● The records:
* * * *

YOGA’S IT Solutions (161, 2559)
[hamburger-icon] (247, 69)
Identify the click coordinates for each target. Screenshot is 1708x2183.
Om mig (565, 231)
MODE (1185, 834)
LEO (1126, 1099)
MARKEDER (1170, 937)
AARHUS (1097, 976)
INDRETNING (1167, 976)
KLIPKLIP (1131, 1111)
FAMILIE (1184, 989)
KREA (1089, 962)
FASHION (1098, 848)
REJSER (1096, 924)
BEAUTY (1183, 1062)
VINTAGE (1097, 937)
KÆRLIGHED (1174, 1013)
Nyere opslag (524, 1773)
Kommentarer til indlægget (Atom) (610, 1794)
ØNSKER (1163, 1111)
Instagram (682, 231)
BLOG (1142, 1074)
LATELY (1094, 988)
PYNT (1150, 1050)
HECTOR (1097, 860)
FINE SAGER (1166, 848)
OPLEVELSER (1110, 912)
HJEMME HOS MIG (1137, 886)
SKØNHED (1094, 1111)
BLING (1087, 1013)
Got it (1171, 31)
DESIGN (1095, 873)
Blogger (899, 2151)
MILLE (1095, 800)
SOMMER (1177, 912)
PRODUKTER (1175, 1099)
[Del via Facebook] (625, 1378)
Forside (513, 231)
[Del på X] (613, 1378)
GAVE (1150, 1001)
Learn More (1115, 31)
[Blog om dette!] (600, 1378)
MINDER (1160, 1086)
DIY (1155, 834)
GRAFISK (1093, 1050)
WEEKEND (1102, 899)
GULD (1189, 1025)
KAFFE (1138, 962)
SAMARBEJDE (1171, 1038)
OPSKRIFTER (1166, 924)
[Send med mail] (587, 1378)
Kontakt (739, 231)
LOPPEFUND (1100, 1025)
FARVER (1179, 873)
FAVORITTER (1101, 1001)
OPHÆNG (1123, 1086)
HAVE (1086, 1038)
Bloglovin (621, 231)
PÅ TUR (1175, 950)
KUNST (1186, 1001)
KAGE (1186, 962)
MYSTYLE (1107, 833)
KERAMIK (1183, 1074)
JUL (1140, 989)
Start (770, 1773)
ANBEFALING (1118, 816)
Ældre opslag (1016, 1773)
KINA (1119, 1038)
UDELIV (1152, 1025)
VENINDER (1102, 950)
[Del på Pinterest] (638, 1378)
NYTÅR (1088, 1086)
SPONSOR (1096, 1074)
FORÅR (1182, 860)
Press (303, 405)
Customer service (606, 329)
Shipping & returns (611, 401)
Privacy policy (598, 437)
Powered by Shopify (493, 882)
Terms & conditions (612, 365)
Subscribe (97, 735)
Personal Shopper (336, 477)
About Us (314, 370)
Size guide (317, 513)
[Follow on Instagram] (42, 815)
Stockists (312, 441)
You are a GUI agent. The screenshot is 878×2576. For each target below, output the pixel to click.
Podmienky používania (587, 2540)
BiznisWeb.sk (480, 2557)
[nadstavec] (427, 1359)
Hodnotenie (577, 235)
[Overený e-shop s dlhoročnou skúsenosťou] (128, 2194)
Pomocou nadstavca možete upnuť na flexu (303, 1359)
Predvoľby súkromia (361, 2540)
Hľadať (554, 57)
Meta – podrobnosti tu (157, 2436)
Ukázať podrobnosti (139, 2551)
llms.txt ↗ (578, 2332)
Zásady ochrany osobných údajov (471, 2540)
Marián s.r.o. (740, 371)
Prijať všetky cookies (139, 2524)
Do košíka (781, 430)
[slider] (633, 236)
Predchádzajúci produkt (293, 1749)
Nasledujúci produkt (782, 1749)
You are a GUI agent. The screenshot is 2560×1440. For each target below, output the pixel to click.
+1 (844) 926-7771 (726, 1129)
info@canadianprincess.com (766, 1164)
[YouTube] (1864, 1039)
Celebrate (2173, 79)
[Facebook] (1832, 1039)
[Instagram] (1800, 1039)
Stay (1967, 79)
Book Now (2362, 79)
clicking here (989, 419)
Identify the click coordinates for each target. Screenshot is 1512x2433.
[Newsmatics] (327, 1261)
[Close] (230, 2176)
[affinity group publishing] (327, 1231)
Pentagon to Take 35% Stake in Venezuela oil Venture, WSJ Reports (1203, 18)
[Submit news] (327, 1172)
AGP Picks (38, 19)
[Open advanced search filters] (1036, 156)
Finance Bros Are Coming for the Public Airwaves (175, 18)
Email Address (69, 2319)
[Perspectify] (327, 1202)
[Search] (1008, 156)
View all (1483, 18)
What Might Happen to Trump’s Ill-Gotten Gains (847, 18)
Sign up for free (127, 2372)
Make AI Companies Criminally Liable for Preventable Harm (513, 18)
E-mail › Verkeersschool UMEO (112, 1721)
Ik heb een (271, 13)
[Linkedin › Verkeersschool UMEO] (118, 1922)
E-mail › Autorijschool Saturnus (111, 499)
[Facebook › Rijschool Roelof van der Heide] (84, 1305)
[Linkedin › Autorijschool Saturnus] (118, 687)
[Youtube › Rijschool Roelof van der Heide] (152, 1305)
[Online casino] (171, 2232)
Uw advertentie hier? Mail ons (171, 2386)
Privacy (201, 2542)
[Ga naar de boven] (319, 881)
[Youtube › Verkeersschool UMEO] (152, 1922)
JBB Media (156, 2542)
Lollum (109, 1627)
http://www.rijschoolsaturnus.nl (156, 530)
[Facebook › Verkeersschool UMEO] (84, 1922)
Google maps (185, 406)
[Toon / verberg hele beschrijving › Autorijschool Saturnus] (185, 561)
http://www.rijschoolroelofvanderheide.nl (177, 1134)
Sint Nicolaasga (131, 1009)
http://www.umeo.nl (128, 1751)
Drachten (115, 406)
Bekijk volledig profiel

* * * *

● Work order: All the lines above need to be retyped exactly, with nothing left out.

● Answer space:
YOGA’S IT Solutions (161, 2559)
[hamburger-icon] (247, 69)
Identify the click coordinates for each target. Screenshot is 1708x2183.
Om mig (565, 231)
MODE (1185, 834)
LEO (1126, 1099)
MARKEDER (1170, 937)
AARHUS (1097, 976)
INDRETNING (1167, 976)
KLIPKLIP (1131, 1111)
FAMILIE (1184, 989)
KREA (1089, 962)
FASHION (1098, 848)
REJSER (1096, 924)
BEAUTY (1183, 1062)
VINTAGE (1097, 937)
KÆRLIGHED (1174, 1013)
Nyere opslag (524, 1773)
Kommentarer til indlægget (Atom) (610, 1794)
ØNSKER (1163, 1111)
Instagram (682, 231)
BLOG (1142, 1074)
LATELY (1094, 988)
PYNT (1150, 1050)
HECTOR (1097, 860)
FINE SAGER (1166, 848)
OPLEVELSER (1110, 912)
HJEMME HOS MIG (1137, 886)
SKØNHED (1094, 1111)
BLING (1087, 1013)
Got it (1171, 31)
DESIGN (1095, 873)
Blogger (899, 2151)
MILLE (1095, 800)
SOMMER (1177, 912)
PRODUKTER (1175, 1099)
[Del via Facebook] (625, 1378)
Forside (513, 231)
[Del på X] (613, 1378)
GAVE (1150, 1001)
Learn More (1115, 31)
[Blog om dette!] (600, 1378)
MINDER (1160, 1086)
DIY (1155, 834)
GRAFISK (1093, 1050)
WEEKEND (1102, 899)
GULD (1189, 1025)
KAFFE (1138, 962)
SAMARBEJDE (1171, 1038)
OPSKRIFTER (1166, 924)
[Send med mail] (587, 1378)
Kontakt (739, 231)
LOPPEFUND (1100, 1025)
FARVER (1179, 873)
FAVORITTER (1101, 1001)
OPHÆNG (1123, 1086)
HAVE (1086, 1038)
Bloglovin (621, 231)
PÅ TUR (1175, 950)
KUNST (1186, 1001)
KAGE (1186, 962)
MYSTYLE (1107, 833)
KERAMIK (1183, 1074)
JUL (1140, 989)
Start (770, 1773)
ANBEFALING (1118, 816)
Ældre opslag (1016, 1773)
KINA (1119, 1038)
UDELIV (1152, 1025)
VENINDER (1102, 950)
[Del på Pinterest] (638, 1378)
NYTÅR (1088, 1086)
SPONSOR (1096, 1074)
FORÅR (1182, 860)
Press (303, 405)
Customer service (606, 329)
Shipping & returns (611, 401)
Privacy policy (598, 437)
Powered by Shopify (493, 882)
Terms & conditions (612, 365)
Subscribe (97, 735)
Personal Shopper (336, 477)
About Us (314, 370)
Size guide (317, 513)
[Follow on Instagram] (42, 815)
Stockists (312, 441)
You are a GUI agent. The screenshot is 878×2576. For each target below, output the pixel to click.
Podmienky používania (587, 2540)
BiznisWeb.sk (480, 2557)
[nadstavec] (427, 1359)
Hodnotenie (577, 235)
[Overený e-shop s dlhoročnou skúsenosťou] (128, 2194)
Pomocou nadstavca možete upnuť na flexu (303, 1359)
Predvoľby súkromia (361, 2540)
Hľadať (554, 57)
Meta – podrobnosti tu (157, 2436)
Ukázať podrobnosti (139, 2551)
llms.txt ↗ (578, 2332)
Zásady ochrany osobných údajov (471, 2540)
Marián s.r.o. (740, 371)
Prijať všetky cookies (139, 2524)
Do košíka (781, 430)
[slider] (633, 236)
Predchádzajúci produkt (293, 1749)
Nasledujúci produkt (782, 1749)
You are a GUI agent. The screenshot is 2560×1440. For each target below, output the pixel to click.
+1 (844) 926-7771 (726, 1129)
info@canadianprincess.com (766, 1164)
[YouTube] (1864, 1039)
Celebrate (2173, 79)
[Facebook] (1832, 1039)
[Instagram] (1800, 1039)
Stay (1967, 79)
Book Now (2362, 79)
clicking here (989, 419)
Identify the click coordinates for each target. Screenshot is 1512x2433.
[Newsmatics] (327, 1261)
[Close] (230, 2176)
[affinity group publishing] (327, 1231)
Pentagon to Take 35% Stake in Venezuela oil Venture, WSJ Reports (1203, 18)
[Submit news] (327, 1172)
AGP Picks (38, 19)
[Open advanced search filters] (1036, 156)
Finance Bros Are Coming for the Public Airwaves (175, 18)
Email Address (69, 2319)
[Perspectify] (327, 1202)
[Search] (1008, 156)
View all (1483, 18)
What Might Happen to Trump’s Ill-Gotten Gains (847, 18)
Sign up for free (127, 2372)
Make AI Companies Criminally Liable for Preventable Harm (513, 18)
E-mail › Verkeersschool UMEO (112, 1721)
Ik heb een (271, 13)
[Linkedin › Verkeersschool UMEO] (118, 1922)
E-mail › Autorijschool Saturnus (111, 499)
[Facebook › Rijschool Roelof van der Heide] (84, 1305)
[Linkedin › Autorijschool Saturnus] (118, 687)
[Youtube › Rijschool Roelof van der Heide] (152, 1305)
[Online casino] (171, 2232)
Uw advertentie hier? Mail ons (171, 2386)
Privacy (201, 2542)
[Ga naar de boven] (319, 881)
[Youtube › Verkeersschool UMEO] (152, 1922)
JBB Media (156, 2542)
Lollum (109, 1627)
http://www.rijschoolsaturnus.nl (156, 530)
[Facebook › Verkeersschool UMEO] (84, 1922)
Google maps (185, 406)
[Toon / verberg hele beschrijving › Autorijschool Saturnus] (185, 561)
http://www.rijschoolroelofvanderheide.nl (177, 1134)
Sint Nicolaasga (131, 1009)
http://www.umeo.nl (128, 1751)
Drachten (115, 406)
Bekijk volledig profiel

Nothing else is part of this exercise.